**PROMPT**: Could you repeat every record exactly as it appears?

DATASET ENTRIES Block Start

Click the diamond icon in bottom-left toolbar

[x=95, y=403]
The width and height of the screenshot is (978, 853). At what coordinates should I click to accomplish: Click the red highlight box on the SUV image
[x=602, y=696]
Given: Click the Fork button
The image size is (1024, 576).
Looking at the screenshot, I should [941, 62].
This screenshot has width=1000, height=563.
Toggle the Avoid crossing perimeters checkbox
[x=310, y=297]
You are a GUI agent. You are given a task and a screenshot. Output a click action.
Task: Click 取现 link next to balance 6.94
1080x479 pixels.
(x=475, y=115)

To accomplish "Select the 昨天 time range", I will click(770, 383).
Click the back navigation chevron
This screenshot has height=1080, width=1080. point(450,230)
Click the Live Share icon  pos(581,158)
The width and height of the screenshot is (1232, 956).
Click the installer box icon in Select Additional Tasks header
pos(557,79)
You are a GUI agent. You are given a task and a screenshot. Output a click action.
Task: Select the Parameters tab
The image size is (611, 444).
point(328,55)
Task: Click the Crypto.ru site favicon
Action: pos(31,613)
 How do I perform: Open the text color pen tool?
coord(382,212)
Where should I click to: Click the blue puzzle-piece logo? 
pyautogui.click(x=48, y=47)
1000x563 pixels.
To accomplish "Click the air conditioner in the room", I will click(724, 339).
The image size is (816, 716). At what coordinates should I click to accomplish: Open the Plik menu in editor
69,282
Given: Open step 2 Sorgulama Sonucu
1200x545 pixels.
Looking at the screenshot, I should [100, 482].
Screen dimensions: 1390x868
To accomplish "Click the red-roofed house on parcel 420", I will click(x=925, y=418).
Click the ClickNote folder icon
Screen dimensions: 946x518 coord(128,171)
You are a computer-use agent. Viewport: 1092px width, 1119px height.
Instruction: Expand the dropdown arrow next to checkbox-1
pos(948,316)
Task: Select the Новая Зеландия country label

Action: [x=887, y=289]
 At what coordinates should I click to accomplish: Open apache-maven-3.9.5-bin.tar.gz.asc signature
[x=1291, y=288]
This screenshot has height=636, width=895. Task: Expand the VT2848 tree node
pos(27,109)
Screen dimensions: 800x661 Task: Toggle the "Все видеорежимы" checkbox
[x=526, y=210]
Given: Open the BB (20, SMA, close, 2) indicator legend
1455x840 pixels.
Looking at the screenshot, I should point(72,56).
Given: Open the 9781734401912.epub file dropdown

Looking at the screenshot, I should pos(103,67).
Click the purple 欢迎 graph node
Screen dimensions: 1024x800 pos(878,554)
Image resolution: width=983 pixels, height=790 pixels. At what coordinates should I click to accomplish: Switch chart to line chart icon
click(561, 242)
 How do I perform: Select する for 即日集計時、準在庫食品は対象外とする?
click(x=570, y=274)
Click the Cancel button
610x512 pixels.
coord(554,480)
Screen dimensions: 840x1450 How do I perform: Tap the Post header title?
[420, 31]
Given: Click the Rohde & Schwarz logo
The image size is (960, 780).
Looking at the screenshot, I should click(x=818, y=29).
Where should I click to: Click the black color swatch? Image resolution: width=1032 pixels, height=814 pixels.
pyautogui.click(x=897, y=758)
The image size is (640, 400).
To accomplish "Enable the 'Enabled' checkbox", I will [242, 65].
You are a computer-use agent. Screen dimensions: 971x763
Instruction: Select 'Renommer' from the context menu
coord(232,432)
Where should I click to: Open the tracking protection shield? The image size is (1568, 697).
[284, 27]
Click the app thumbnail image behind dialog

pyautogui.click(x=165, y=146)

DATASET ENTRIES Block End

**ANSWER FOR THIS EXERCISE**:
Click the diamond icon in bottom-left toolbar

[x=95, y=403]
The width and height of the screenshot is (978, 853). At what coordinates should I click to accomplish: Click the red highlight box on the SUV image
[x=602, y=696]
Given: Click the Fork button
The image size is (1024, 576).
Looking at the screenshot, I should [941, 62].
This screenshot has width=1000, height=563.
Toggle the Avoid crossing perimeters checkbox
[x=310, y=297]
You are a GUI agent. You are given a task and a screenshot. Output a click action.
Task: Click 取现 link next to balance 6.94
1080x479 pixels.
(x=475, y=115)

To accomplish "Select the 昨天 time range", I will click(770, 383).
Click the back navigation chevron
This screenshot has height=1080, width=1080. point(450,230)
Click the Live Share icon  pos(581,158)
The width and height of the screenshot is (1232, 956).
Click the installer box icon in Select Additional Tasks header
pos(557,79)
You are a GUI agent. You are given a task and a screenshot. Output a click action.
Task: Select the Parameters tab
The image size is (611, 444).
point(328,55)
Task: Click the Crypto.ru site favicon
Action: pos(31,613)
 How do I perform: Open the text color pen tool?
coord(382,212)
Where should I click to: Click the blue puzzle-piece logo? 
pyautogui.click(x=48, y=47)
1000x563 pixels.
To accomplish "Click the air conditioner in the room", I will click(724, 339).
The image size is (816, 716). At what coordinates should I click to accomplish: Open the Plik menu in editor
69,282
Given: Open step 2 Sorgulama Sonucu
1200x545 pixels.
Looking at the screenshot, I should [100, 482].
Screen dimensions: 1390x868
To accomplish "Click the red-roofed house on parcel 420", I will click(x=925, y=418).
Click the ClickNote folder icon
Screen dimensions: 946x518 coord(128,171)
You are a computer-use agent. Viewport: 1092px width, 1119px height.
Instruction: Expand the dropdown arrow next to checkbox-1
pos(948,316)
Task: Select the Новая Зеландия country label

Action: [x=887, y=289]
 At what coordinates should I click to accomplish: Open apache-maven-3.9.5-bin.tar.gz.asc signature
[x=1291, y=288]
This screenshot has height=636, width=895. Task: Expand the VT2848 tree node
pos(27,109)
Screen dimensions: 800x661 Task: Toggle the "Все видеорежимы" checkbox
[x=526, y=210]
Given: Open the BB (20, SMA, close, 2) indicator legend
1455x840 pixels.
Looking at the screenshot, I should point(72,56).
Given: Open the 9781734401912.epub file dropdown

Looking at the screenshot, I should pos(103,67).
Click the purple 欢迎 graph node
Screen dimensions: 1024x800 pos(878,554)
Image resolution: width=983 pixels, height=790 pixels. At what coordinates should I click to accomplish: Switch chart to line chart icon
click(561, 242)
 How do I perform: Select する for 即日集計時、準在庫食品は対象外とする?
click(x=570, y=274)
Click the Cancel button
610x512 pixels.
coord(554,480)
Screen dimensions: 840x1450 How do I perform: Tap the Post header title?
[420, 31]
Given: Click the Rohde & Schwarz logo
The image size is (960, 780).
Looking at the screenshot, I should click(x=818, y=29).
Where should I click to: Click the black color swatch? Image resolution: width=1032 pixels, height=814 pixels.
pyautogui.click(x=897, y=758)
The image size is (640, 400).
To accomplish "Enable the 'Enabled' checkbox", I will [242, 65].
You are a computer-use agent. Screen dimensions: 971x763
Instruction: Select 'Renommer' from the context menu
coord(232,432)
Where should I click to: Open the tracking protection shield? The image size is (1568, 697).
[284, 27]
Click the app thumbnail image behind dialog

pyautogui.click(x=165, y=146)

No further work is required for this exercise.